Adding value, RTO struggle, and new job listings
Insider Comms for internal comms
Heads up! Juneteenth is observed in the U.S. on June 19. Here are some ideas on how your organization can recognize the holiday.
Internal Comms and Business Value
A new white paper from Poppulo refreshes the conversation on how internal comms can add value to the organization. The authors set the stage with a dose of medicine:
Communications have in the past not focused enough on business goals. People knew that good communication programs made employees feel valued but neglected to tie these communications efforts to tangible business results. But in today’s environment, leaders are seeing how employee communications directly impact the bottom line.
The crux of their argument is that “strategic internal comms leads to engagement,” and engagement leads to higher productivity, lower attrition, increased morale, and all the feelings. Engagement, in short, leads to better business results.

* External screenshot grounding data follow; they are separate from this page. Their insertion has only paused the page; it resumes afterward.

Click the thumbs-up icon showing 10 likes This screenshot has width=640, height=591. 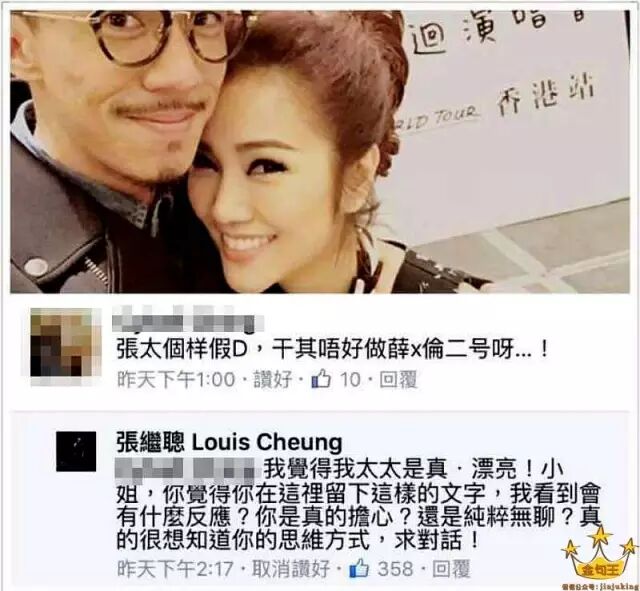[x=321, y=380]
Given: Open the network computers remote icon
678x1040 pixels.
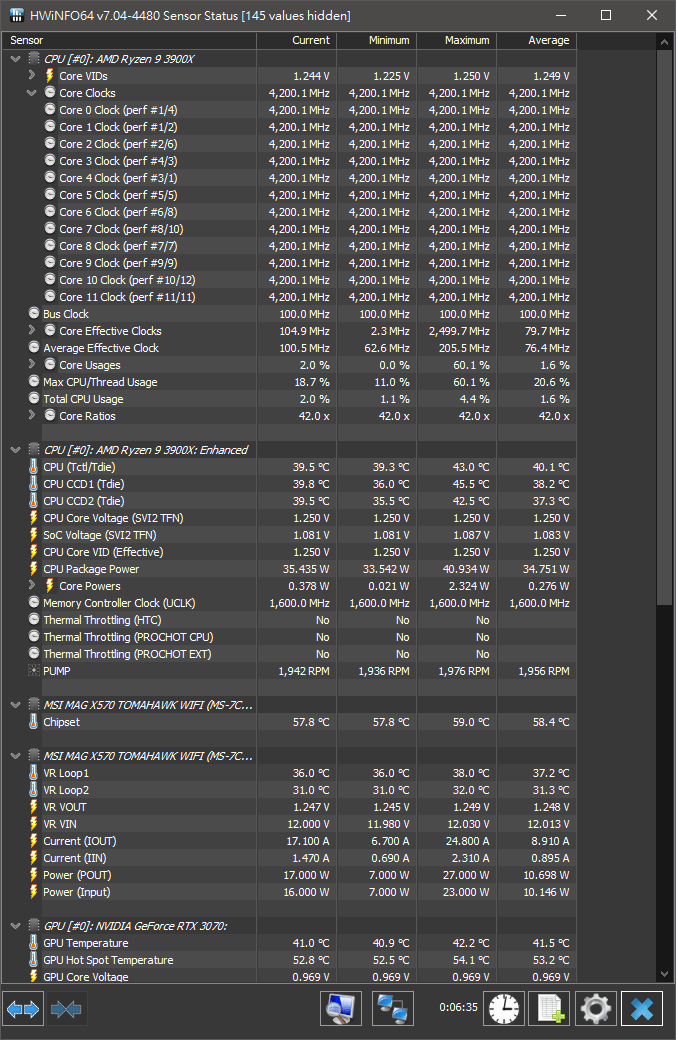Looking at the screenshot, I should click(393, 1009).
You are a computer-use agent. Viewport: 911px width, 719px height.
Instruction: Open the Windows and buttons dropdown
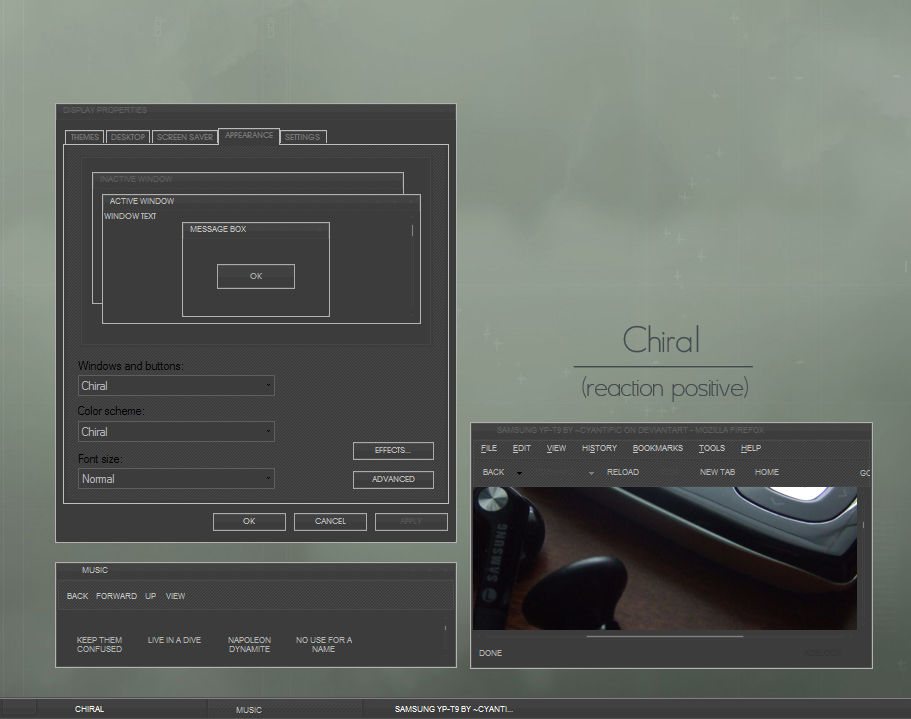(x=268, y=385)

The authors offer three ways to increase internal comms’ business value and influence:
Link the impact of employee engagement to executive priorities
Upgrade to orchestrated communications to drive operational excellence
Create a personalized multi-channel content strategy that impacts the bottom line
I won’t steal their thunder. You can read more about that strategy here.

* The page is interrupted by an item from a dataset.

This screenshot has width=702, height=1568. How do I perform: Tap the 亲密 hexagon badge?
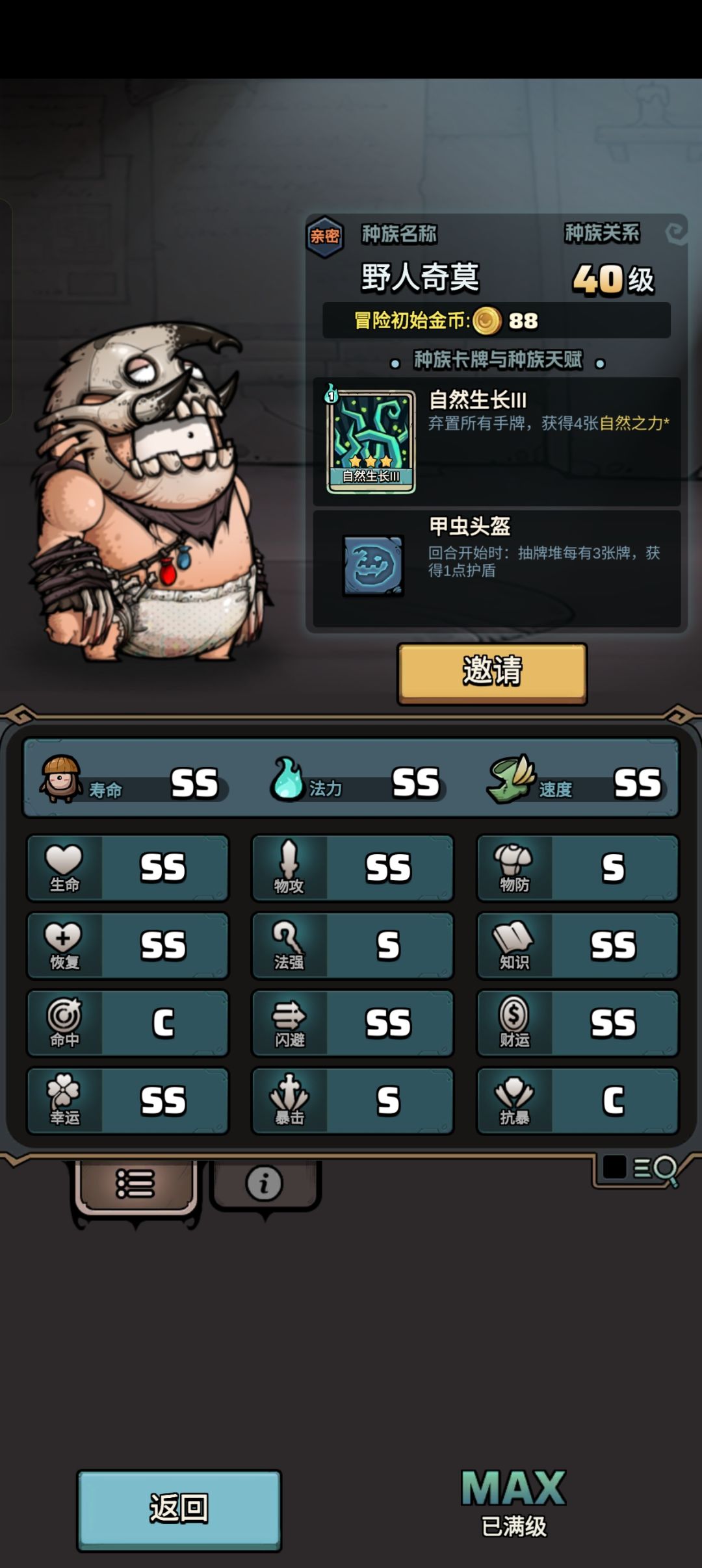(325, 236)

I do have one quibble, though. The authors’ focus on employee engagement and its ties to productivity leave out internal comms’ role in promoting behavioral changes that affect the bottom line in at least one tangible way.
Benefits and perks—like on-site counselors through an EAP, medical plans, or LinkedIn learning classes—cost companies hundreds of thousands or millions of dollars every year. If employees don’t take advantage of these kinds of programs, the organization flushes money down the toilet.
Internal comms has a vital role to play in informing employees about and encouraging them to sign up for costly benefits and perks. Getting them to do so is a tangible, bottom-line way you can increase IC’s business value.
Longtime readers know that I am a firm believer in comms supporting business goals. Indeed, item number one in my six-part guide to creating an effective editorial strategy is on driving business outcomes.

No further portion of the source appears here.